Boundless sexual appetite is one of the symptoms of being a pervert. If you cure the perversion, the appetite becomes reasonable. 

 

"Ought one to remind a friend who is in a crazed state that he is mad, and ought one to return a sword to a crazy person? The answer is plain: No."

The concept behind the phrase [the answer is plain] has received tremendous levels of commentary and remains an evergreen topic. Unfortunately it deserves little of this.

If you're not currently engineering a society, you don't need to know the exact details of justice. An unexamined (life) impulse is generally going to be good enough. Over a decade of childhood is not a short time, and adults can be expected to know enough even if they don't study anything on purpose. Of course!

On the other hand, if you are responsible for engineering or even maintaining a society, then a precise definition of justice is indeed critical. What is it? Why must it be upheld? These questions must be answered, just as a car engineer needs to understand what cam shafts are and why they shouldn't break. 

Division of labour is good actually. Everyone needs to be 'educated' in philosophy no more than everyone needs to be 'educated' in plumbing. (Though ironically I do wish I knew more about plumbing. Not the installation et cetera per se, but at least how it works. I saw an introduction to valves once and it was great.) Most can drive a car (shouldn't, but can) but no driver needs to know how to design and craft their own carburetor. 

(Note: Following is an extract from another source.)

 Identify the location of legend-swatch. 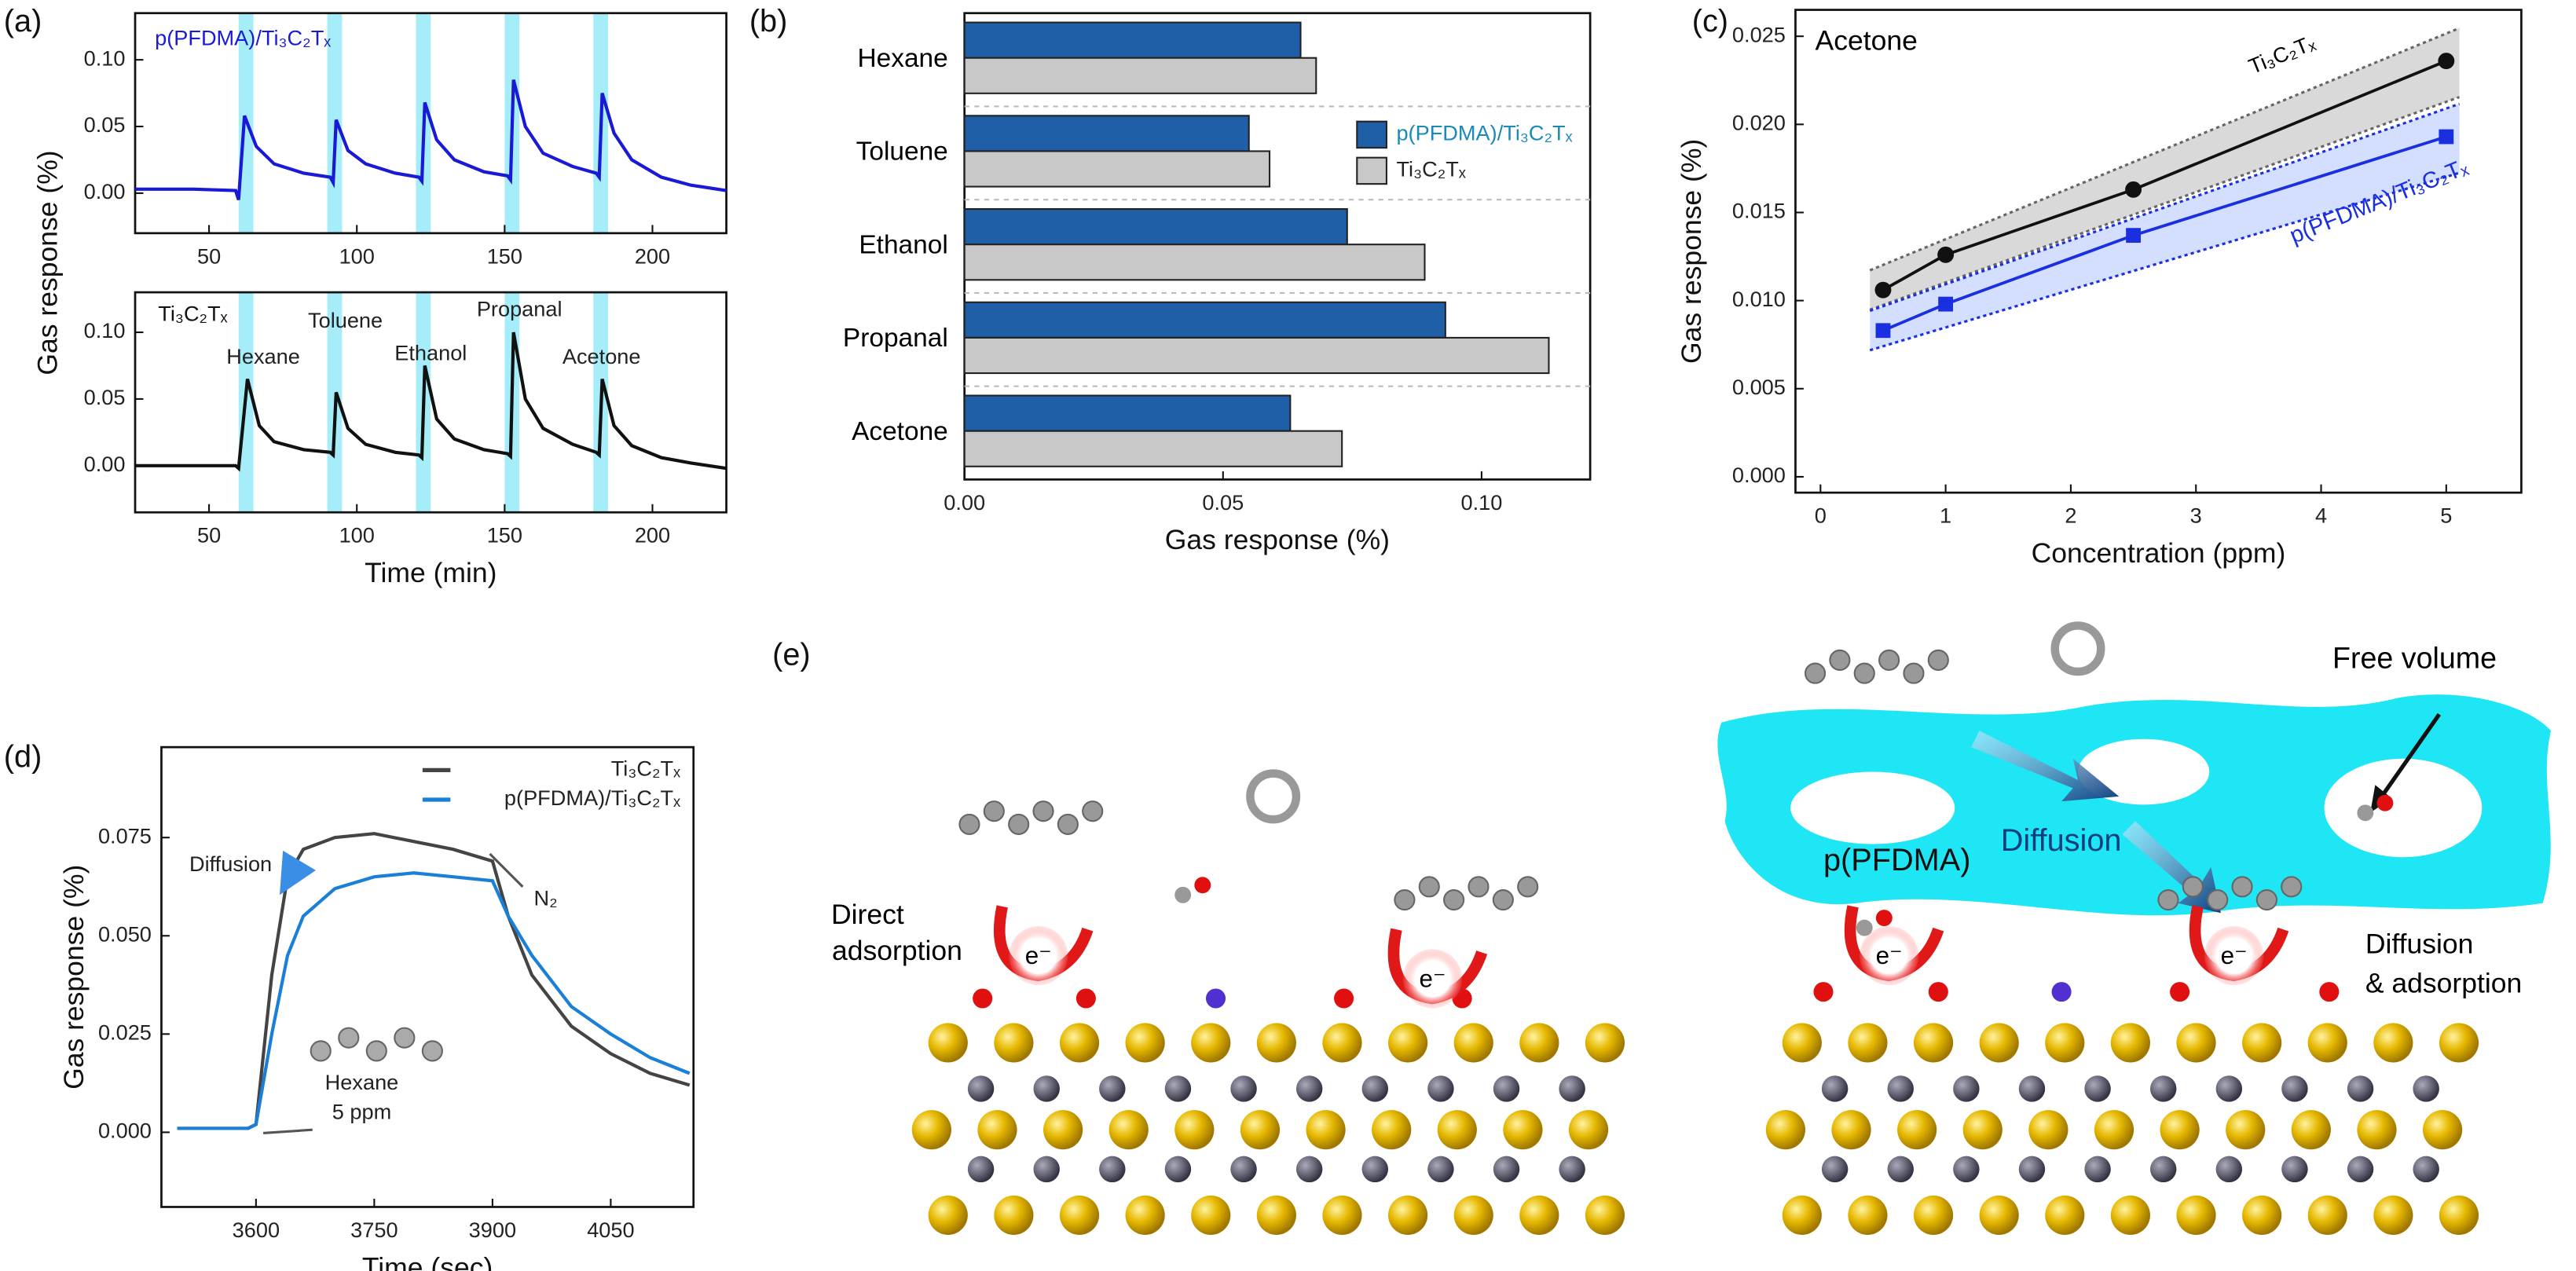
(1372, 134).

[Everyone needs to be exactly like me] is pure narcissism, now isn't it?

Regular folk really don't need all this high-falutin nonsense.
They certainly don't need to copy some ancient narcissistic butt-bandit.

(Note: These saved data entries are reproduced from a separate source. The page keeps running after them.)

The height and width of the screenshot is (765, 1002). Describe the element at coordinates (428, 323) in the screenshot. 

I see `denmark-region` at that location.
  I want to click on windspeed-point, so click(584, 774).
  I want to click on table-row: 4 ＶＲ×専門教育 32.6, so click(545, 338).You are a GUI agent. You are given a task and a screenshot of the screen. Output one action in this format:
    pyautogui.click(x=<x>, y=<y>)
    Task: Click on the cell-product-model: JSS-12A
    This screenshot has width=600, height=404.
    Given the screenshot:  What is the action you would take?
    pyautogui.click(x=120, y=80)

Further, they would likely be unable to remember enough of the details anyway. Occasionally you see prole solecisms which you might wish could be corrected by their betters, but in practice they're the result of cognitive resource limits which are inherent to being prole. At best you can swap one highly imperfect approximation for a different highly imperfect approximation that's less dissonant with their current environment. Maybe exploit your cognitive abundance to simplify their oversimplification even further so they can fit more prudence into the practice without running out of memory or whatever.

 

Socrates is in fact committing heresy. The priests of Athens don't want justice. What they want is obedience; justice is a locally useful excuse to legitimize these demands. Everyone already knows this, including Socrates himself, which is why he went around asking the question. Cephalus excuses himself because he realizes any definition of justice won't amount to obedience. At least, not without being childishly obvious about the counterfeit. The attempt at definition is a trap which will imprudently put him at odds with the priests; Cephalus is far too savvy to fall for such a simplistic trap, and thus he 'recuses' himself from the discussion. He *taps temple* has his thinker cap on.